Former foreign affairs minister Lawrence Cannon, who lost his Quebec seat in the last election, has a new job as Canada's ambassador to France.
Prime Minister Stephen Harper announced the appointment during question period on Thursday, saying Cannon has the necessary experience for the position.
Harper thanked the outgoing ambassador, Marc Lortie, a longtime diplomat who has been stationed in Paris since 2007.
Cannon is heading to Paris at a historic juncture in France's political history. Socialist François Hollande defeated conservative incumbent Nicolas Sarkozy on Sunday to become France's next president.
Hollande, who will be sworn in May 15, ran on a platform that rejects many of Sarkozy's austerity measures.
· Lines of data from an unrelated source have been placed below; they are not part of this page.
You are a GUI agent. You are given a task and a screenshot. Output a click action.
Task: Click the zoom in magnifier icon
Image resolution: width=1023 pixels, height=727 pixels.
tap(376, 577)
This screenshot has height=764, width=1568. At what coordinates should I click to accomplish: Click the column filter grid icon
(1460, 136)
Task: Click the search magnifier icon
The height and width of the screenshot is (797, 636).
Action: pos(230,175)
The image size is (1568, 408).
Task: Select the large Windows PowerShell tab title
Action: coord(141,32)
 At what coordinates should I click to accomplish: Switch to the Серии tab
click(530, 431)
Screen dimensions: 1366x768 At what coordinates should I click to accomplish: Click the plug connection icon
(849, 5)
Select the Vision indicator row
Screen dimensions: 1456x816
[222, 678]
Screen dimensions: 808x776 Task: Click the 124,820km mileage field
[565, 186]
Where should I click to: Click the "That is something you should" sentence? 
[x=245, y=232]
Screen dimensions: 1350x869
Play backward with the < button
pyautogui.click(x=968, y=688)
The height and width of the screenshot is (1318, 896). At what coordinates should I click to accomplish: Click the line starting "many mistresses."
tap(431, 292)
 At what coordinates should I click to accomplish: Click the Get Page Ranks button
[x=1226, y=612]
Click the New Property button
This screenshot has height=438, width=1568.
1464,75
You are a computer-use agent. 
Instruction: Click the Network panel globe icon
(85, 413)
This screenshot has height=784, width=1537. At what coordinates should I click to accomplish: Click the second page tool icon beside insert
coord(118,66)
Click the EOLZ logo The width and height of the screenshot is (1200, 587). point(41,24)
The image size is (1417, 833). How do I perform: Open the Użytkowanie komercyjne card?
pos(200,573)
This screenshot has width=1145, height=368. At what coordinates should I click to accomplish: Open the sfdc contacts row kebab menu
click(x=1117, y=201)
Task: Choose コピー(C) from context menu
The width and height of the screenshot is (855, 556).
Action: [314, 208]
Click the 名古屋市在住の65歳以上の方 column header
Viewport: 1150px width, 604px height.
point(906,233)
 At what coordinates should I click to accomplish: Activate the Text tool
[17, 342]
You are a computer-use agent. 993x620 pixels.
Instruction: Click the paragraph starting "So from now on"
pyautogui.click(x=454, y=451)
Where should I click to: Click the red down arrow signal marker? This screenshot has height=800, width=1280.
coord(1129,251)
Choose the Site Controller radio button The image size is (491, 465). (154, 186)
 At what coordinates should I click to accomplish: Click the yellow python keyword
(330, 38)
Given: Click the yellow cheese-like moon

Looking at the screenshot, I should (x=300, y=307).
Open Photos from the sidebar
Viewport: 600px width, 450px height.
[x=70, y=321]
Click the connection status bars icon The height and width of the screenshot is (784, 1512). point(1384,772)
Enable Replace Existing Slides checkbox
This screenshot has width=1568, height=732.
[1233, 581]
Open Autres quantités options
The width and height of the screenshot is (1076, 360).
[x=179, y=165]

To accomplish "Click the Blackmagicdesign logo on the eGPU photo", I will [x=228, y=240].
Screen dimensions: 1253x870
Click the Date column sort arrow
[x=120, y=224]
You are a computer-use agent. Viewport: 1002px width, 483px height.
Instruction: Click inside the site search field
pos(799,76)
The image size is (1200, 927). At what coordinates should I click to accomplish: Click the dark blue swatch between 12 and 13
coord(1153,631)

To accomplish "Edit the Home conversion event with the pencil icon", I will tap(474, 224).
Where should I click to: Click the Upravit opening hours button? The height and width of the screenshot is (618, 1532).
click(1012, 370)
Cannon lost in his Pontiac riding last year to the NDP's Mathieu Ravignat. He was foreign affairs minister at the time and earlier had served as transport minister. Cannon was first elected to the House of Commons in 2006.
He worked in politics at the municipal and provincial levels before moving to federal politics.
Cannon was offered a position at the law firm Gowlings Lafleur Henderson in Ottawa following his defeat. He was named chair of the firm's government affairs group in October 2011.
"We are thrilled that Lawrence Cannon, someone who has served Quebec and Canada so capably for many years, has agreed to serve as ambassador to France," Foreign Affairs Minister John Baird said after question period.
"I think with a new French president, and shortly a new French government coming to office, I think it sends on day one a very strong signal the importance that Stephen Harper and the government of Canada place in our relationship with the French repubic and we're pretty pleased with it."
Baird said Cannon deserves the job and it's not a patronage appointment.
"I think any fair and reasonable person would look at Lawrence Cannon and say that he's not just qualified, but exceptionally well-qualified to serve as ambassador," Baird told reporters.
Normally diplomatic appointments are announced via press release, but Baird said it was done in the House of Commons by the prime minister because "we're tremendously proud of this appointment" and it gave Harper the opportunity to mark Hollande's victory.